11/30/2013

Found footage horror, Y U No Learning?, czyli rzecz o Skinwalker Ranch


Dobry film. Spodziewałam się, że w zupełnie innym tonie rozpocznę tę notkę, bo wszelkie dokumentalizowane horrory, "oparte na faktach", found footage, cokolwiek, to częściej niż rzadziej niewypały i wśród trzech pierdylionów z ręki kręconych gniotów ciężko znaleźć solidną produkcję. Ale mimo wszystkich potknięć i niedociągnięć Skinwalker Ranch można spokojnie polecać.

Punktem wyjściowym historii jest zaginięcie dziesięcioletniego chłopca, potem wszystko leci po staremu. Ludzie nie wierzą, ojciec jest zdesperowany, banda naukowców-fascynatów przybywa na ratunek, niepożądane towarzystwo prowadzi do eskalacji zjawiska, a na koniec są fajerwerki. Ładnie nakreślone kreacje, zgrabne "gramy, że nie gramy". Połączenie kosmitów z folklorem do pewnego stopnia się tu sprawdza. I nawet parę fajnych, pocztówkowych kadrów dostajemy. Bla bla bla, mniejsza o fabułę, przejdźmy do zrzędzenia.

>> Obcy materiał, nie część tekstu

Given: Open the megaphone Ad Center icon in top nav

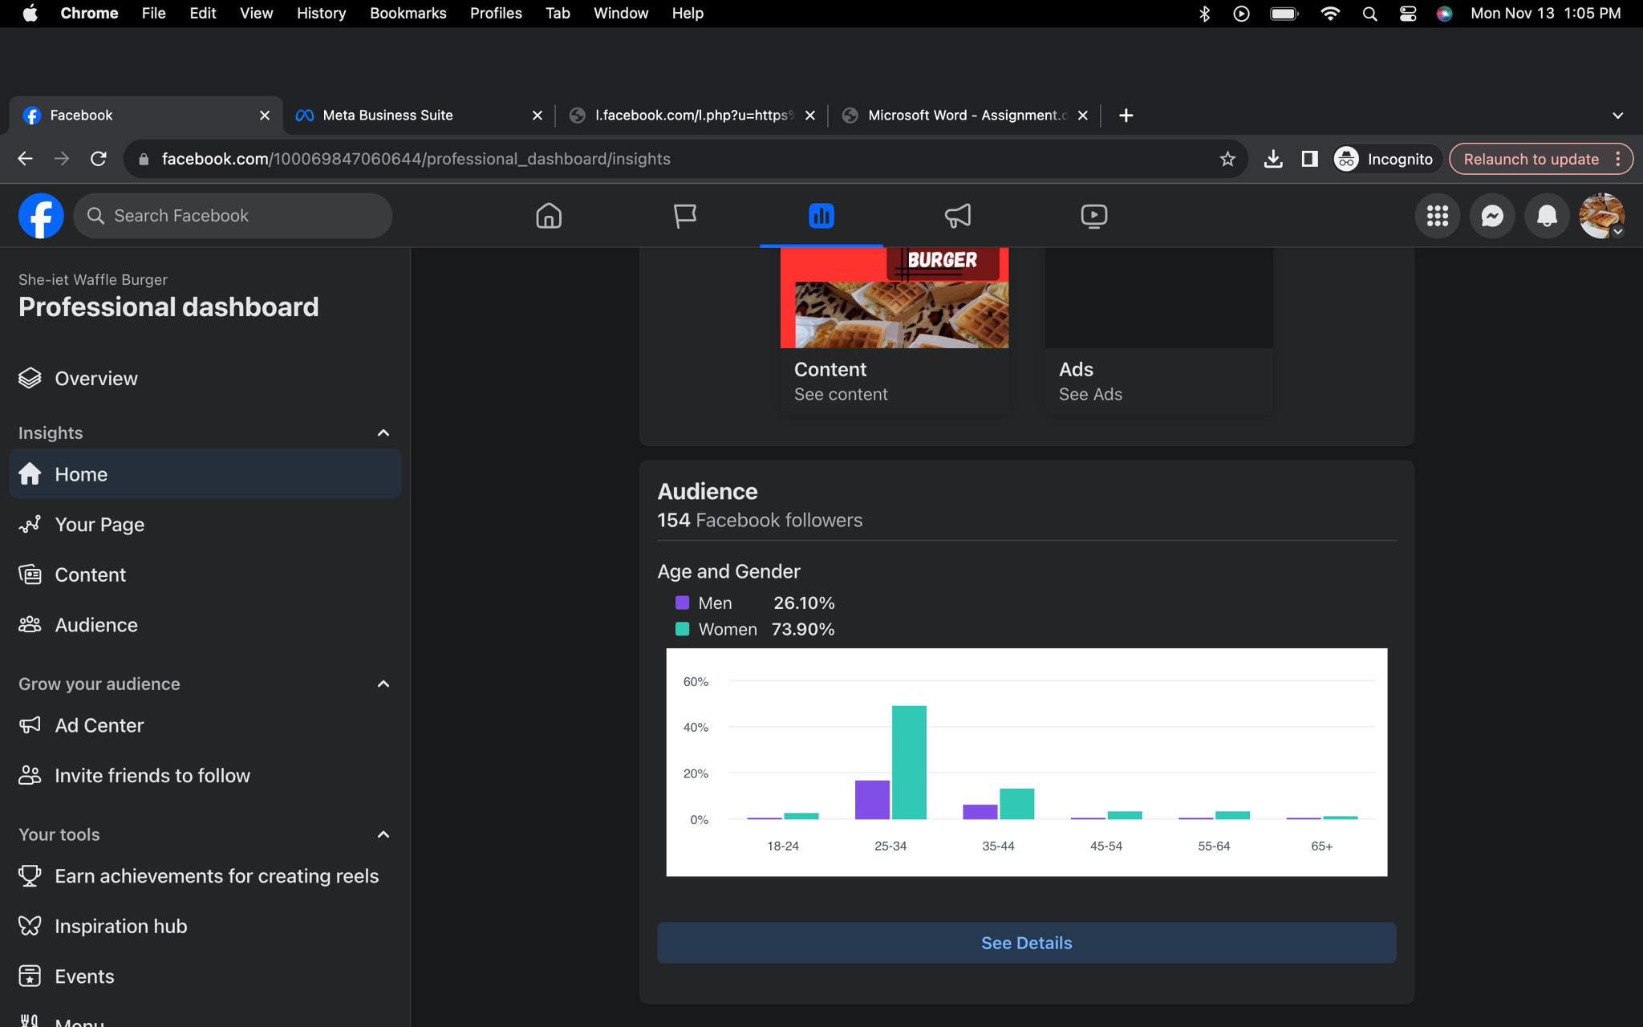Looking at the screenshot, I should tap(957, 216).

Blair Witch Project można kupować lub nie, ale trzeba przyznać, że ta niezależna produkcja wyznaczyła dla gatunku pewien standard, zarówno od strony artystycznej jak i marketingowej. Schemat jest bardzo prosty. Historia musi być wiarygodna. Wykonanie realistyczne. A promocja udaje, że nie jest promocją. Wiedźma z Blair - postać sfabrykowana na potrzeby projektu filmowego - weszła już do kanonu amerykańskich straszaków i do spółki z Diabłem z Jersey nawiedza lasy wschodniego wybrzeża. Nic zresztą dziwnego, bo przed premierą filmu miasteczka studenckie zostały zarzucone ulotkami "ktokolwiek widział, ktokolwiek wie" przedstawiającymi naszych dzielnych filmowców, a na oficjalnej stronie po dziś dzień możemy obejrzeć sobie zdjęcia porzuconego samochodu i dowodów rzeczowych, czy przeczytać o przebiegu śledztwa.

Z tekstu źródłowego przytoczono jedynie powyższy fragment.